La Tunisie a besoin de peu pour éviter le sinistre : des compétences irréprochables, le souci de l’intérêt général et une vie politique plus éthique… Mais il ne faut pas rêver.

Par Yassine Essid

Dans un pays qualifié de nation démocratique, parce qu’on croit avoir substitué à un régime «ancien», une organisation et un exercice du pouvoir «nouveaux», un chroniqueur qui, à intervalle régulier, va chercher un certain regard pour prendre part au débat public, décrypter l’actualité avec l’ambition de «refaire le monde», se retrouve de plus en plus appelé à remplir l’ingrate mission de dénoncer plutôt «le chaos du monde».

Des bouleversements engendrés par les islamistes

Ces chroniques, qui peuvent aussi traiter de la culture et de l’économie, mais sous un angle politique, rendent compte d’une société qui a vu ses repères vaciller, principalement sous l’effet des bouleversements engendrés par le débarquement des islamistes dans l’organisation de la vie publique.

À un régime autoritaire, obsédé par un contrôle strict de l’ensemble des activités économiques et sociales par l’Etat et le parti unique, se sont substituées sans heurt une nouvelle constitution, le pluralisme des partis et la liberté d’expression.

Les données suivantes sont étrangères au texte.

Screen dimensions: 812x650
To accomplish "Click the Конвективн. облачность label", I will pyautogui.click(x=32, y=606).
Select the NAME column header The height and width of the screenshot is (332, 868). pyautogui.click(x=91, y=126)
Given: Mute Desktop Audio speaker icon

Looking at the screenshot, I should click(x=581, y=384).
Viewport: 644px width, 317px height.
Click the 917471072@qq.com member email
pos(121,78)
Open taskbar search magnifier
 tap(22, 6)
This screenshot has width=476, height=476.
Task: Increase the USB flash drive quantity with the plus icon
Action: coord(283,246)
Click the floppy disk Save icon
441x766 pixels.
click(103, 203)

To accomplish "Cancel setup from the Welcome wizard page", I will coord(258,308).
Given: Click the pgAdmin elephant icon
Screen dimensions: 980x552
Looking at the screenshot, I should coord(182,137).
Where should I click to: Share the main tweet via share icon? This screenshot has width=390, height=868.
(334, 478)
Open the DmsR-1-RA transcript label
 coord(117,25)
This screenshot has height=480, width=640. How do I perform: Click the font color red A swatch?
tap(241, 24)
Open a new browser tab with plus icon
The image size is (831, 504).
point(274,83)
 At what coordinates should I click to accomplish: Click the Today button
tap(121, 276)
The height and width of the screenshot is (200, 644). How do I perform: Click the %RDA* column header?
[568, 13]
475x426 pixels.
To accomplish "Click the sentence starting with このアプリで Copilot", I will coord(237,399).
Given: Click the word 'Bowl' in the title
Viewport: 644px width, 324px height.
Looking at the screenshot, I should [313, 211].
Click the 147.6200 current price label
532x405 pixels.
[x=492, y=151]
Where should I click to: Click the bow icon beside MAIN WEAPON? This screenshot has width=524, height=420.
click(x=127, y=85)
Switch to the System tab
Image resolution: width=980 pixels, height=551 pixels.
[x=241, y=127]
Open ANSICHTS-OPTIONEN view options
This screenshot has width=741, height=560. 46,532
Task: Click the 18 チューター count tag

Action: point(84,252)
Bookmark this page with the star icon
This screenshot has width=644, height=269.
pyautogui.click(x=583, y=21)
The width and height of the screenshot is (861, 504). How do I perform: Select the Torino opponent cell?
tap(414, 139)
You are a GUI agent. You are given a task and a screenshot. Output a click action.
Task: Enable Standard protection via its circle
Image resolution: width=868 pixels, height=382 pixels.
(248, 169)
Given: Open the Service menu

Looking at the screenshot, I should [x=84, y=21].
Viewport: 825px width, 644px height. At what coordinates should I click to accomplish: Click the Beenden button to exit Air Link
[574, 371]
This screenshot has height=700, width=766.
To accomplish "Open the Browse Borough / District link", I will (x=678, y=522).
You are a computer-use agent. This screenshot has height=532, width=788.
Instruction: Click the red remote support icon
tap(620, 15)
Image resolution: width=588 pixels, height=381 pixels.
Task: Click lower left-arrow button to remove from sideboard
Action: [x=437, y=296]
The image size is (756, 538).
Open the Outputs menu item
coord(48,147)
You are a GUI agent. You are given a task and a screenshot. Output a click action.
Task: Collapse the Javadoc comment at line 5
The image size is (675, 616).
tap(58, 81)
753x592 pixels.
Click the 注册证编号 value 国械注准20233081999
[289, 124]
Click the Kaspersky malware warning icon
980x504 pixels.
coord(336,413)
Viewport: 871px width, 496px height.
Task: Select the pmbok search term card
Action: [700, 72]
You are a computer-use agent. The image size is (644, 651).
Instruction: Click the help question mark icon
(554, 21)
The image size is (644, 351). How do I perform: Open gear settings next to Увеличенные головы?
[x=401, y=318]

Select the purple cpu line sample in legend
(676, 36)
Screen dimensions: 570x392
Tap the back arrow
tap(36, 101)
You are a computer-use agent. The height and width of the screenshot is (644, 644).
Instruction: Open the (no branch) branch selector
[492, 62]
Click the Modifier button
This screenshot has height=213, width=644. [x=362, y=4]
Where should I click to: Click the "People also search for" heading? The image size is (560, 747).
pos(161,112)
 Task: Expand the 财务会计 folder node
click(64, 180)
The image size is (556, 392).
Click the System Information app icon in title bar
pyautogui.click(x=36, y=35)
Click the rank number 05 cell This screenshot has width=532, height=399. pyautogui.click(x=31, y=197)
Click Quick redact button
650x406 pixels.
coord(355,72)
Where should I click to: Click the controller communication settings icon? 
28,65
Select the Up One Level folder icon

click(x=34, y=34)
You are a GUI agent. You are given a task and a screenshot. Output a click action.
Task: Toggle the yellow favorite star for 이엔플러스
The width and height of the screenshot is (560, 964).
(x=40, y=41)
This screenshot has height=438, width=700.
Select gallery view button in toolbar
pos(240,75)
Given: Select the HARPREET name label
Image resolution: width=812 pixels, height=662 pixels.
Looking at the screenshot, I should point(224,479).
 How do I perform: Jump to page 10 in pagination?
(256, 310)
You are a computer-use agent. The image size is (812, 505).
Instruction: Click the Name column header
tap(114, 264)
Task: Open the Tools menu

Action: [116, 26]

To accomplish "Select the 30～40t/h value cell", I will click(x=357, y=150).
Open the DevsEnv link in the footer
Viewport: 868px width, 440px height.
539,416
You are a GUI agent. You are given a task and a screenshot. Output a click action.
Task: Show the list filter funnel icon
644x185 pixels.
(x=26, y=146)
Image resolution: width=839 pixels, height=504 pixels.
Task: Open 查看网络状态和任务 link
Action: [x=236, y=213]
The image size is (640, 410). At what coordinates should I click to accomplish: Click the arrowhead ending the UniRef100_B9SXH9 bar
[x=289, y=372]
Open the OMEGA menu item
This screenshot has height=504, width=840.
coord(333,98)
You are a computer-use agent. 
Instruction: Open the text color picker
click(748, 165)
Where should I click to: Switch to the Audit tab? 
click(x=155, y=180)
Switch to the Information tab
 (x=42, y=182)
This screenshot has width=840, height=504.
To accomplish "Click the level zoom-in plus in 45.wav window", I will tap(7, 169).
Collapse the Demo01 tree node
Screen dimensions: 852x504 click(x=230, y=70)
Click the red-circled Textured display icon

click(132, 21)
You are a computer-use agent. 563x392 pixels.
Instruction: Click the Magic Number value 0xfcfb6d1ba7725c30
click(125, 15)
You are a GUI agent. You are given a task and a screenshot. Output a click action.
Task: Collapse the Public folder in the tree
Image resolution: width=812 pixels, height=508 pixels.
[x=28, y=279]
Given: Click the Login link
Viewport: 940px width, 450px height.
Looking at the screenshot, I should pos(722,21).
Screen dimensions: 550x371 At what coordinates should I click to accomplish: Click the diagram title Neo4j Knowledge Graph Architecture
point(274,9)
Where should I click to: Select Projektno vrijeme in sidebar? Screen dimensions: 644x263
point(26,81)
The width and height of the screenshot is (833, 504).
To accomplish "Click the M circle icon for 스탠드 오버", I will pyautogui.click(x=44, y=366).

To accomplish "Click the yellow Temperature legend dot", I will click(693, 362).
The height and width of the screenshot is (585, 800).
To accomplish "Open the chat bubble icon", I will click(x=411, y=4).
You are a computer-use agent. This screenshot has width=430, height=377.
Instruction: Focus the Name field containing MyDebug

Cependant, s’agit-il vraiment de démocratie telle qu’on l’entend dans les pays d’Occident? Que nenni. Car on n’a pas encore établi de façon pleine et effective, un véritable Etat de droit. La clarification des rôles entre le pouvoir exécutif, législatif et présidentiel, l’efficacité de l’appareil judiciaire, la définition de la vraie mission de forces sécuritaires et de police, la réforme fiscale, l’établissement d’un cadre juridique pour le financement des partis, le code de déontologie qui doit régir les médias ainsi que l’établissement de nouvelles règles devant organiser certaines professions (médecins, avocats, enseignants…) sont encore aujourd’hui extrêmement vagues. La société elle-même s’est retrouvée profondément déstabilisée, non seulement par l’amplification de pratiques douteuses, mais aussi par la montée du chômage, l’appauvrissement et la baisse du niveau de vie, l’affaiblissement des modes de régulation et de l’autorité de l’Etat dans plusieurs secteurs, la survivance des anciens privilèges et l’apparition de nouvelles inégalités.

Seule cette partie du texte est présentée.